通过上面的验证，我们可以直接对页面发起请求，请求的数据中包含进入详情页的 url 。

默认排序和最新发布的菜单中各有 100 页数据。
在这里插入图片描述
前三页 url 比较：

默认排序：
https://wh.lianjia.com/ershoufang/rs/
https://wh.lianjia.com/ershoufang/pg2/
https://wh.lianjia.com/ershoufang/pg3/

最新发布：
https://wh.lianjia.com/ershoufang/co32/
https://wh.lianjia.com/ershoufang/pg2co32/
https://wh.lianjia.com/ershoufang/pg2co32/

通过测试发现使用下面url也可以进入第一页。
https://wh.lianjia.com/ershoufang/pg1/
https://wh.lianjia.com/ershoufang/pg1co32/

现在就可以通过代码生成待爬取的 url_list 。

def get_url_list():
    url_list = []
    # 默认排序
    url = 'https://wh.lianjia.com/ershoufang/pg%d/'
    # 最新发布
    url_new = 'https://wh.lianjia.com/ershoufang/pg%dco32/'
    for i in range(1, 101):
        url_list.append(url%i)
        url_list.append(url_new%i)
    return url_list

获取页面数据

有了 url_list 我们就可以按照里面的 url ，爬取页面数据了。下面使用异步协程的方式对页面发出请求，并将获取的相应数据作为参数，传给 get_detail_url 函数（获取详情页 url ）。

async def get_page(url):
    headers = {
        'User-Agent': 'Mozilla/5.0 (Windows NT 10.0; Win64; x64) AppleWebKit/537.36 (KHTML, like Gecko) Chrome/87.0.4280.88 Safari/537.36',
    }
    async with aiohttp.ClientSession(connector=aiohttp.TCPConnector(ssl=False), trust_env=True) as session:
        while True:
            try:
                async with session.get(url=url, headers=headers, timeout=8) as response:
                    # 更改相应数据的编码格式
                    response.encoding = 'utf-8'
                    # 遇到IO请求挂起当前任务，等IO操作完成执行之后的代码，当协程挂起时，事件循环可以去执行其他任务。
                    page_text = await response.text()
                    # 未成功获取数据时，更换ip继续请求
                    if response.status != 200:
                        continue
                    print(f"{url}爬取完成!")
                    break
            except Exception as e:
                print(e)
                # 捕获异常，继续请求
                continue
    return get_detail_url(page_text)

页面数据解析及保存

现在我们将获取的页面数据进行解析，通过 xpath 提取详情页的 url ，将详情页的 url 保存到 detail_page_url.csv 中。

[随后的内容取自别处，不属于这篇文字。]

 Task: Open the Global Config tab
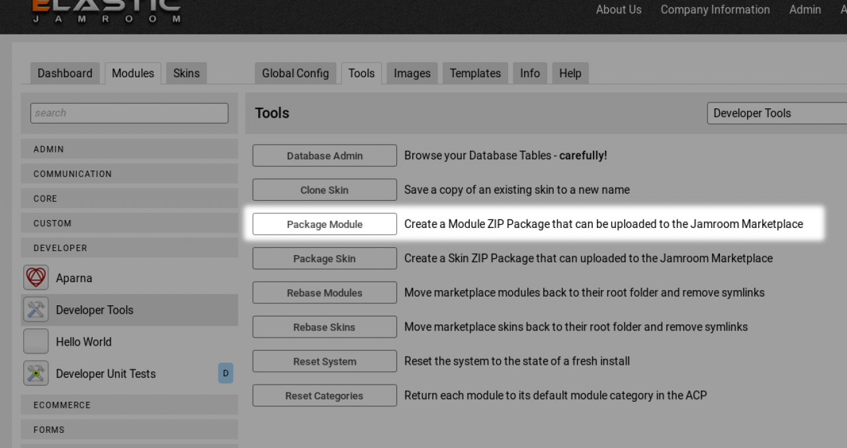pos(295,73)
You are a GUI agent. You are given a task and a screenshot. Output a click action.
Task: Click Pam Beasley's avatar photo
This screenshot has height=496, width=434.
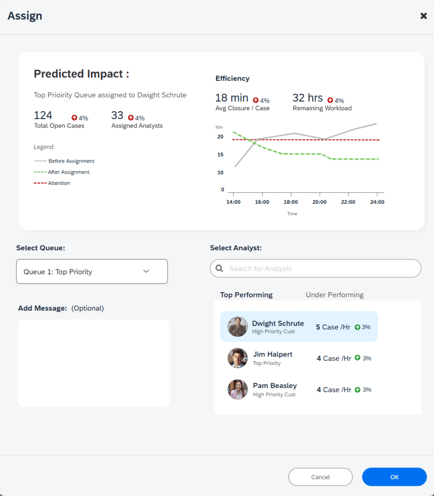238,389
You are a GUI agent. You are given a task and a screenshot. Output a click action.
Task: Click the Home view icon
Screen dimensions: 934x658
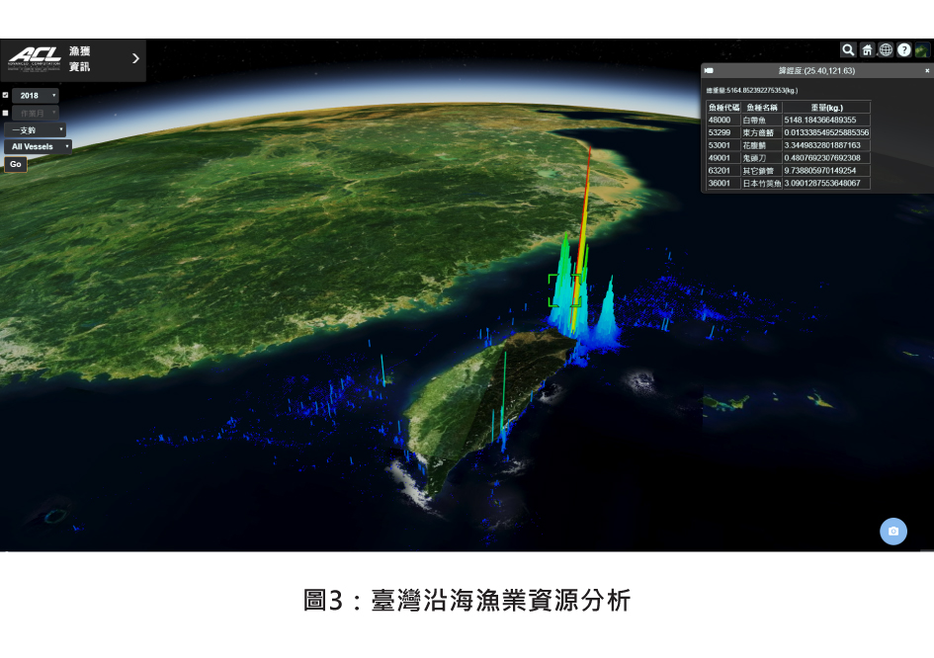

def get_detail_url(page_text):
    tree = etree.HTML(page_text)

    li_list = tree.xpath('//*[@id="content"]/div[1]/ul/li')
    detail_url_list = []
    for li in li_list:
        detail_url_list.append(li.xpath('./div[1]/div[1]/a/@href')[0])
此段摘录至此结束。